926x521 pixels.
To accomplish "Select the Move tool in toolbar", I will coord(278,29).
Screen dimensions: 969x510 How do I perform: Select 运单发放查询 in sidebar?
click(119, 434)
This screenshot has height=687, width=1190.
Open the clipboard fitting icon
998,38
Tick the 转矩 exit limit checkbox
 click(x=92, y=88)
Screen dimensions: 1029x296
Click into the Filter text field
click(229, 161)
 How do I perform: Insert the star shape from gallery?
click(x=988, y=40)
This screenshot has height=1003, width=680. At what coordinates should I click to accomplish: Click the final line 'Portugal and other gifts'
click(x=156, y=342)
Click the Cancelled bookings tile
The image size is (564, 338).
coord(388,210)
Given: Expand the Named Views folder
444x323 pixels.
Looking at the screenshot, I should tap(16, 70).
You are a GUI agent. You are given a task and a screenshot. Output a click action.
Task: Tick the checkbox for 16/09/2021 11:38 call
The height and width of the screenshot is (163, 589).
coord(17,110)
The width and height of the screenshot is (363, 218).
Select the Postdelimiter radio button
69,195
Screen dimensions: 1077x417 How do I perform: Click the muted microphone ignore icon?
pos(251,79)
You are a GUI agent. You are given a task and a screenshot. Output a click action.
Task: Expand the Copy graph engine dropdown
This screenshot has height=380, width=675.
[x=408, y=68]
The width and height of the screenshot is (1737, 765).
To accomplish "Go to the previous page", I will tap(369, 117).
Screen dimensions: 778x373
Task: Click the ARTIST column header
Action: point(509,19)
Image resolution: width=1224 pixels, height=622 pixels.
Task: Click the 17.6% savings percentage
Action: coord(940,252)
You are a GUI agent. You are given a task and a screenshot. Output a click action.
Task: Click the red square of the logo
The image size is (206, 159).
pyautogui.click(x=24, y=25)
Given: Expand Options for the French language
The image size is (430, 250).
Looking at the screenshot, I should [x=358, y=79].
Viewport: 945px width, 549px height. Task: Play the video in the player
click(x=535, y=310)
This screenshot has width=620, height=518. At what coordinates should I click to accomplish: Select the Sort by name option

*****

Goal of the exercise: Each record above has to be repeated word for word.

Response below:
926x521 pixels.
To accomplish "Select the Move tool in toolbar", I will coord(278,29).
Screen dimensions: 969x510 How do I perform: Select 运单发放查询 in sidebar?
click(119, 434)
This screenshot has height=687, width=1190.
Open the clipboard fitting icon
998,38
Tick the 转矩 exit limit checkbox
 click(x=92, y=88)
Screen dimensions: 1029x296
Click into the Filter text field
click(229, 161)
 How do I perform: Insert the star shape from gallery?
click(x=988, y=40)
This screenshot has height=1003, width=680. At what coordinates should I click to accomplish: Click the final line 'Portugal and other gifts'
click(x=156, y=342)
Click the Cancelled bookings tile
The image size is (564, 338).
coord(388,210)
Given: Expand the Named Views folder
444x323 pixels.
Looking at the screenshot, I should tap(16, 70).
You are a GUI agent. You are given a task and a screenshot. Output a click action.
Task: Tick the checkbox for 16/09/2021 11:38 call
The height and width of the screenshot is (163, 589).
coord(17,110)
The width and height of the screenshot is (363, 218).
Select the Postdelimiter radio button
69,195
Screen dimensions: 1077x417 How do I perform: Click the muted microphone ignore icon?
pos(251,79)
You are a GUI agent. You are given a task and a screenshot. Output a click action.
Task: Expand the Copy graph engine dropdown
This screenshot has height=380, width=675.
[x=408, y=68]
The width and height of the screenshot is (1737, 765).
To accomplish "Go to the previous page", I will tap(369, 117).
Screen dimensions: 778x373
Task: Click the ARTIST column header
Action: point(509,19)
Image resolution: width=1224 pixels, height=622 pixels.
Task: Click the 17.6% savings percentage
Action: coord(940,252)
You are a GUI agent. You are given a task and a screenshot. Output a click action.
Task: Click the red square of the logo
The image size is (206, 159).
pyautogui.click(x=24, y=25)
Given: Expand Options for the French language
The image size is (430, 250).
Looking at the screenshot, I should [x=358, y=79].
Viewport: 945px width, 549px height. Task: Play the video in the player
click(x=535, y=310)
This screenshot has width=620, height=518. At what coordinates should I click to accomplish: Select the Sort by name option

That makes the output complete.